Supplied passage =
Proud to be part of process

Published 2:29 am Wednesday, November 5, 2008

I sure was proud of that “I voted” sticker they gave at the polls Tuesday.

I was even prouder of the feeling I got knowing that my vote – my one, lone vote – would matter in determining the outcome of our government not only on a local and state level but also in the national scheme.

Politics were not commonplace in the LeMaire household. I can’t remember my parents sitting around discussing the state of the economy or why Reagan decided to do this or that. They were more concerned about the state of the cattle market or how to put food on the table for my brother and me – which, I guess, was in its own way discussion about the economy.

I know that now because I understand a little about politics. And from what I do get, I can tell you that I like it. I like it a lot.

Now, I won’t even pretend that I know enough about the process to discuss it intelligently, but I know people and it’s the people in politics that has me very interested.

I have always loved to people watch. You know…you go to the mall, park yourself on a bench near the food court and just eye the people as the stroll by. I like to sit and wonder why on earth that woman would wear those ugly shoes or how in the world did that man ever convince that woman to ever hang on his arm….stuff like that.

Being an avid people watcher has also taught me how to pick up on the cues that other people give. How a person leans a little closer to the person they are talking to when he or she has feelings towards their conversation partner or that one can tell a lot by the way a person feels by the way they hold their chin….clues like that are valuable tools when one deals with people like I do.

It is so fascinating, and I think it’s the really the reason why I like politics so much – on a local level, mind you, since I’ve never actually met any national candidates face to face, but I think you get my point.

Goals =
[a] Translate this sentence from the column on voting into Spanish: "Politics were not commonplace in the LeMaire household."
[b] Please return the lines of the listing word for word, starting with the line that contains "has height=805, width=1512." and going on through the line that contains "Looking at the image, I should click on (218, 132).".

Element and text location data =

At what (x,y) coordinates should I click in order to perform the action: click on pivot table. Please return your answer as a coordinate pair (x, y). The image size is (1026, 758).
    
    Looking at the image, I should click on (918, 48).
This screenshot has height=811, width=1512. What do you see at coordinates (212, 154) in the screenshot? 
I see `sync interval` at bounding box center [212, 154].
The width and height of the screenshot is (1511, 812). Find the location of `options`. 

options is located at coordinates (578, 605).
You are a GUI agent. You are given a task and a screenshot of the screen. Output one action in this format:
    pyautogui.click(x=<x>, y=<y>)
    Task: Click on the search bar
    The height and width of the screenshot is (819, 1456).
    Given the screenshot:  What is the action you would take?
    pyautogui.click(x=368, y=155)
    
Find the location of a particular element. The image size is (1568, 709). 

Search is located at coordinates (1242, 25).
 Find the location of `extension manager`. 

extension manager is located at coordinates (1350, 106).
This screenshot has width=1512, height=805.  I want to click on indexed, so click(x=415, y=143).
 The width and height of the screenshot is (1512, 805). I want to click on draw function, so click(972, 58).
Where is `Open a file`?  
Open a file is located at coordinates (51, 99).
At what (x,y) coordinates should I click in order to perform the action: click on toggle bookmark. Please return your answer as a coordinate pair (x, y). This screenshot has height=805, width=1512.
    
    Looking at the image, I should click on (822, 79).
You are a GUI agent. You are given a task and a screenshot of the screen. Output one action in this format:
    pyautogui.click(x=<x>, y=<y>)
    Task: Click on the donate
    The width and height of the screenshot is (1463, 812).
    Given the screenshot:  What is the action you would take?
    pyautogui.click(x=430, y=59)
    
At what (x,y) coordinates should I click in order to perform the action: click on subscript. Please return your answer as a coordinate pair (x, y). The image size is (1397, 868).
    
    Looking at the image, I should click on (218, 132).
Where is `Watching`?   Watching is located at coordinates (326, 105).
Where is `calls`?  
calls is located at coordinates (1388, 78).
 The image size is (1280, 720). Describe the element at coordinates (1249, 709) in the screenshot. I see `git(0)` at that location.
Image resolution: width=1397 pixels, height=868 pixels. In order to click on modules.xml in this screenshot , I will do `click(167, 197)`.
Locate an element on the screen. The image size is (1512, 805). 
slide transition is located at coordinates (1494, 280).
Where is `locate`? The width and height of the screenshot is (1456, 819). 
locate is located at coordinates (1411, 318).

Outputs for the tasks =
[a] La política no era algo común en el hogar de los LeMaire.

[b]
At what (x,y) coordinates should I click in order to perform the action: click on toggle bookmark. Please return your answer as a coordinate pair (x, y). This screenshot has height=805, width=1512.
    
    Looking at the image, I should click on (822, 79).
You are a GUI agent. You are given a task and a screenshot of the screen. Output one action in this format:
    pyautogui.click(x=<x>, y=<y>)
    Task: Click on the donate
    The width and height of the screenshot is (1463, 812).
    Given the screenshot:  What is the action you would take?
    pyautogui.click(x=430, y=59)
    
At what (x,y) coordinates should I click in order to perform the action: click on subscript. Please return your answer as a coordinate pair (x, y). The image size is (1397, 868).
    
    Looking at the image, I should click on (218, 132).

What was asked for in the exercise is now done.